What’s notable about sacrifices made so that Springsteen could have a guitar is how very common they were for the rock ‘n’ roll giants of old. Carol Kaye, legendary guitarist of Wrecking Crew (studio musicians for the Beach Boys, Sinatra, Simon & Garfunkel, etc. etc.) fame, got her first guitar after her mother cracked open a piggy bank when a salesman showed up at their door. Keith Richards’s first guitar was acoustic, and his mother couldn’t afford it. She convinced someone else to pay for it, and that someone defaulted. Notable about the 10 pound acoustic is that Richards wanted an electric, but the latter was beyond the means of his mother or anyone else the family knew.

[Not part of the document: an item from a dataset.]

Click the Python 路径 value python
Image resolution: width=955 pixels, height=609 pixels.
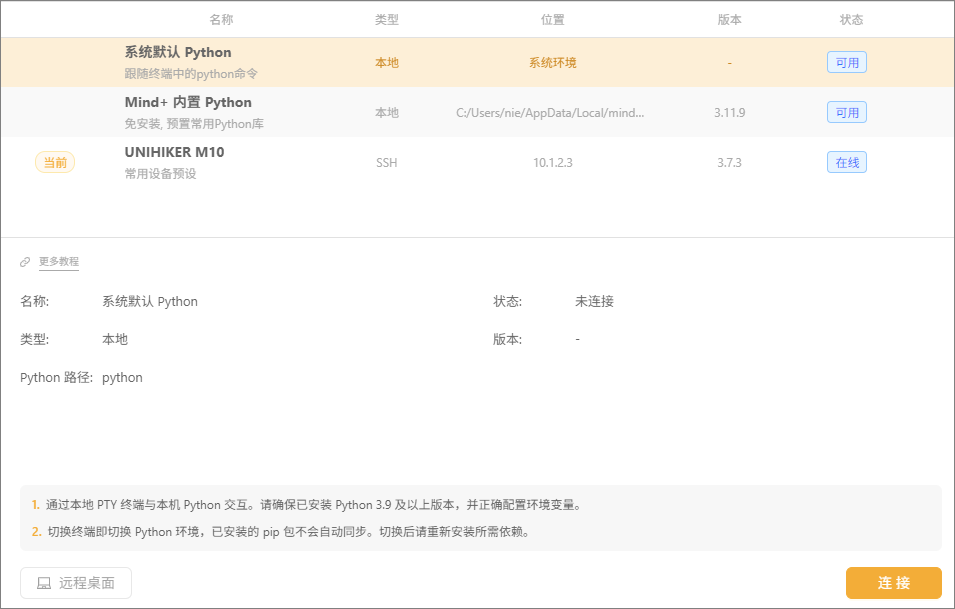122,378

The three anecdotes above are economically relevant, and for reasons beyond the commonality of what Springsteen, Kaye and Richards experienced. That they were hardly unique among the musicians who came of age in the ‘60s and ‘70s is almost a rock ‘n roll cliche.
Where it gets interesting is in consideration of how rarely (if ever) the musicians of today can point to immense familial sacrifice ahead of them getting their hands on guitars, basses and drum sets. We don’t hear these stories anymore. Which is the point.
Most everything is cheaper nowadays, and it’s cheaper because the number of hands and machines involved in the production of everything seemingly grows by the day. And as the range of specialized workers and machines grows alongside remarkable global synergy in a production sense, the cost of everything declines.
Cato Institute scholars Marian Tupy and Gale Pooley explain all of this well in their 2022 book Superabundance. In their proper, Adam Smith-like rendering, humans are capital. The more the better. And as global population has exploded in concert with economic cooperation among people and machines, costs of market goods have plummeted alongside rising productivity of workers (meaning more pay) as a consequence of the aforementioned cooperation.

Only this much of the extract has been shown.